Kultur : Dreifaltige Kuppel

Gottfried Böhm entwirft Moschee-Neubau in Köln

Bernhard Schulz

Rund 2600 muslimische Gebetsstätten gibt es in Deutschland. Viele davon sind in Hinterhöfen untergebracht, in aufgelassenen Werkstätten, tuchverhängten Ladenlokalen. Sie heißen dem Namen nach Moschee, sind aber als solche nicht errichtet worden und schon gar nicht zu erkennen.

Doch nach zwei Generationen eines stets auf Heimkehr gerichteten Migrantendaseins richtet sich die bei weitem größte islamische Minderheit in Deutschland, die der Türken und türkischstämmigen Deutschen, auf Dauer ein. Dazu gehört als sichtbarstes Zeichen der Bau würdiger Gotteshäuser. Doch überall, wo Moscheen geplant werden, erhebt sich lokaler Widerstand. Berlin liefert mit dem Streit um ein türkisches Gemeindezentrums in Pankow ein unrühmliches Beispiel. Die Ausnahme ist es nicht.

Die Ausnahme war auch der Protest nicht, der sich in Köln-Ehrenfeld gegen den Bau einer Moschee für den türkisch-islamischen Dachverein „Ditib“ erhob. Der Kölner Stadtrat ging darüber zum Glück hinweg. Er setzte einen Architekturwettbewerb für das an weithin sichtbarer Stelle gelegene Grundstück durch. Der Jury gehörte unter anderem die Dombaumeisterin an, Inhaberin eines Amtes, das in Köln schwerlich an Renommee zu überbieten ist. Dieser Tage nun entschied Ditib, den Sieger des Wettbewerbs mit dem Bau zu beauftragen: keinen Geringeren als den 86-jährigen Kölner Gottfried Böhm mit Sohn Paul (47), die soeben mit dem Potsdamer Hans-Otto- Theater einen Geniestreich expressionistisch getönter Architektur geschaffen haben.

Auch der Kölner Entwurf hat solche expressiven Elemente. Die 30 Meter hohe Kuppel über der Mitte des Gebetsraumes ist nicht vollständig geschlossen, sondern besteht aus drei unregelmäßig geformten Segmenten. Die Zwischenräume sollen mit Glas gedeckt werden – ein Symbol für die Offenheit gegenüber dem Himmel als Ort des Transzendenten. Zwei 55 Meter hohe Minarette flankieren den trapezförmigen Gebetssaal für 1250 Gläubige.

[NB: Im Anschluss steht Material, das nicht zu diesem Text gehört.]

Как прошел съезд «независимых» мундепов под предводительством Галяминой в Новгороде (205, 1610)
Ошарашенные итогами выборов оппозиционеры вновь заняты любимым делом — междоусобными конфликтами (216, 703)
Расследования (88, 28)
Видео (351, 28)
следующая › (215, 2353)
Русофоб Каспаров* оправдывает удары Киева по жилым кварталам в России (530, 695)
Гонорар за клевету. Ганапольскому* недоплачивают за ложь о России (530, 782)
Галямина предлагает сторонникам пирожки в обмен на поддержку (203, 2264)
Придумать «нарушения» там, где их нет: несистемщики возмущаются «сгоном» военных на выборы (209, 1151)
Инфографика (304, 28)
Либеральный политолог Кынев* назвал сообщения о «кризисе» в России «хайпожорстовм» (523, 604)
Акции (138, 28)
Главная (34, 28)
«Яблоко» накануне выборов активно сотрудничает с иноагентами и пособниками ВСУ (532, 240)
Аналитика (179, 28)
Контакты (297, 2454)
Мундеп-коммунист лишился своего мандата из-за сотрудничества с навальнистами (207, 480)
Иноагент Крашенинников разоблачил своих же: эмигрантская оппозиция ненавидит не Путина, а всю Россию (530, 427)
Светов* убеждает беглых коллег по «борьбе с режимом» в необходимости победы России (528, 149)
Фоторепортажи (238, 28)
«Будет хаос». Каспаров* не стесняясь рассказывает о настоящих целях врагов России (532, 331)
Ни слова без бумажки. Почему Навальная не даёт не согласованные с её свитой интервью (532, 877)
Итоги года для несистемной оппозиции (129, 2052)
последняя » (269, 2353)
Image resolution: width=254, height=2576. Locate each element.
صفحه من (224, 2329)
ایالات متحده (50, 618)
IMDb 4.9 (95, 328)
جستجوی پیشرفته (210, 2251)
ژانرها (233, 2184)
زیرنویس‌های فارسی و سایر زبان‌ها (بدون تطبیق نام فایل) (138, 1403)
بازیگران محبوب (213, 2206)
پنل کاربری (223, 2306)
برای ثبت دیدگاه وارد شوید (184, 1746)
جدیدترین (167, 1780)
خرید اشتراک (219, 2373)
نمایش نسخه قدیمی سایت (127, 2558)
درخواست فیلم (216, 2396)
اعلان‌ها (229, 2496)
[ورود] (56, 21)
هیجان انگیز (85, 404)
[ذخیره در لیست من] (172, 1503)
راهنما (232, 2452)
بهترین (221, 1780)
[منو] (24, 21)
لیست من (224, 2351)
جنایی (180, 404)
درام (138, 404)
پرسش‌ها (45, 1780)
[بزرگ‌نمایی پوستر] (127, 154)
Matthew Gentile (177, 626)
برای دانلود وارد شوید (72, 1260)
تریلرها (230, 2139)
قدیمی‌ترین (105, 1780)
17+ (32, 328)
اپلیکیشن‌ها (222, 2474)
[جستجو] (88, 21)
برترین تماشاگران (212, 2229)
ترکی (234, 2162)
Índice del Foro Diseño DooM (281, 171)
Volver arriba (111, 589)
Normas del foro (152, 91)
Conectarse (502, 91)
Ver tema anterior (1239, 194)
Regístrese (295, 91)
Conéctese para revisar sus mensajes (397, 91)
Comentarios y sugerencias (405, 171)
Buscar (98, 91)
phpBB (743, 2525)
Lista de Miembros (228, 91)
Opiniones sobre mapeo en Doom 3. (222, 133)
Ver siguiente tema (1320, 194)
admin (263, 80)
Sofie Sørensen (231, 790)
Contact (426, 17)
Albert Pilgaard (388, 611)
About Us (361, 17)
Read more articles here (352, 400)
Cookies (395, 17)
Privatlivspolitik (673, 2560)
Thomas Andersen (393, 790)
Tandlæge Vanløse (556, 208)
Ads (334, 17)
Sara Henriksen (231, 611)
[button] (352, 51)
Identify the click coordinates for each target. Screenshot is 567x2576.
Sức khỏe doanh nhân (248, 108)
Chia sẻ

Gottfried Böhm hat das Erbe seines Vaters Dominikus als einer der bedeutendsten Kirchenbaumeister Deutschland angetreten. Auch mit Kuppeln hat Böhm öfter experimentiert. Kuppelgewölbe wiederum zählen zum festen Repertoire des türkischen Moscheebaus, zumal nachdem mit der Eroberung von Konstantinopel 1453 die gewaltige Zentralkuppel der byzantinischen Hagia Sophia zum Vorbild wurde, an dem sich die osmanischen Baumeister seither maßen.

Das heimische Vorbild wirkt so stark, dass die vor zwei Jahren eingeweihte Berliner Sehitlik-Moschee am Columbiadamm ganz und gar dem traditionellen, seit dem 17. Jahrhundert verfestigten Schema folgt. Die Kuppel besitzt einen Fensterkranz im Ansatz, Halbkuppeln vermitteln zu den Wandflächen. Vieleckige, von einem umlaufenden Balkon gekrönte und spitz behelmte Minarette gehören ebenso dazu – und finden sich auch an anderen deutschen Moscheeneubauten, etwa in Mannheim (1995).

Zum Nachbarschaftsstreit um Moscheen gibt es eine historische Parallele. Der Synagogenbau im Zuge der „Emancipation“, der rechtlichen Gleichstellung der Juden im 19. Jahrhundert, stieß auf ähnliche Widerstände. Nach einer Phase orientalisierender Entwürfe, deren prachtvollstes Beispiel die Berliner Synagoge in der Oranienburger Straße darstellt, passte sich der Synagogenbau der Neuromanik an, wie sie im christlichen Kirchenbau gern Verwendung fand. Mit der Kölner Moschee von Gottfried Böhm ergeht das Signal an die in Deutschland lebenden Muslime, sich in ihrer Architektur selbstbewusst und gleichrangig in dem hierzulande gebräuchlichen Idiom auszudrücken.